The first evidence of fishlike vertebrates is small fragments of bone from the Cambrian of North America. The fossil record then has a gap until the Mid-Ordovician, when remains of archaic fishes are found. These fishes belonged to an early radiation of vertebrates that had a simple mouth structure and feeding mechanism, they lacked teeth and jaws.

Not until the late Silurian there is evidence of the origin and radiation of a more modern sort of vertebrate. This one has jaws and teeth and a full complement of fins, the ancestors of all modern vertebrates. By the end of the Silurian we can already find the first examples of all four of the major groups of jawed vertebrates.

These were:

• the Acanthodii (a group of small fishes that was extinct by the mid-Permian).
• the Placodermi (a group of heavily armored fishes that was extinct at the beginning of the Carboniferous).
• the Chondrichthyes (sharks and rays and their relatives).
• the Osteichthyes (the bony fishes).

The Osteichthyes includes two groups distinguished on the basis of their paired fins. these are the ray-fins (Actinopterygii) and the lobe-fins (Sarcopterygii). The bony fish comprises the great majority of living fishes. Only four genera of these are the lobe-finned sort namely the three lungfishes and Latimeria.

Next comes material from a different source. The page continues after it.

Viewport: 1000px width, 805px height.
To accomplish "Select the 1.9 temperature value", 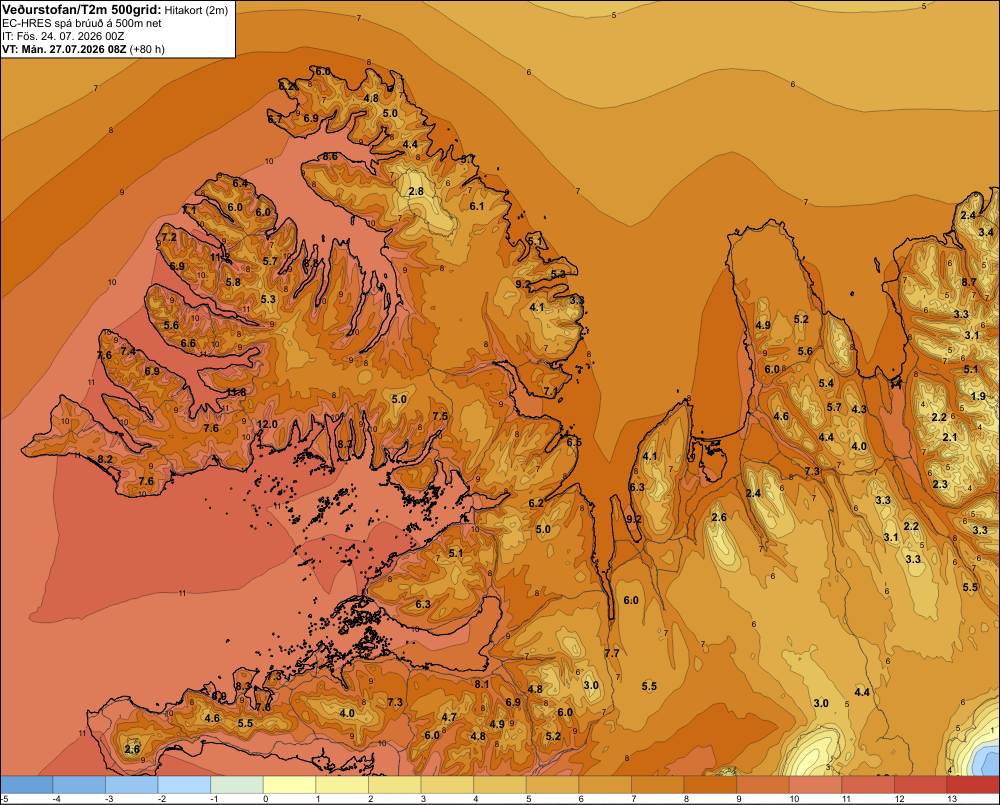I will pos(978,396).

As the name "lobe-finned" suggests the group is characterized by a particular sort of fin structure that is not found in other groups of vertebrates. In the ray-finned fishes both the median and paired fins always have the same basic pattern of structure, each consisting of a number of bony, flexible fin rays, inserted directly into the body wall with skin stretching across them. the rays can be moved individually by muscles within the body wall. In lobe-fins by contrast the second dorsal, anal and paired fins are of a different type in which there is a muscular stomp ore "lobe" projecting from the body wall. This lobe has it’s own internal skeleton and muscles and the fin rays are restricted to a fan that attaches to the outer end of this lobe (see picture). The lobes give the fish a reptile like appearance and give the idea that the fish might actually be able to walk on its fins. These morphological features lead many scientists to believe the coelacanth lineage was the direct link to tetrapods, but recent molecular evidence suggests that lung fish might be more closely related to tetrapods.

Looking at the radiations of coelacanths in the fossil record something striking appears immediately. The group is an extremely ancient one in comparison with other groups of fishes yet at no time there were even more than a handful of species of genera around at one time. Their taxonomic diversity has always been very low. At the same time some genera and species have individually been extremely numerous and widespread.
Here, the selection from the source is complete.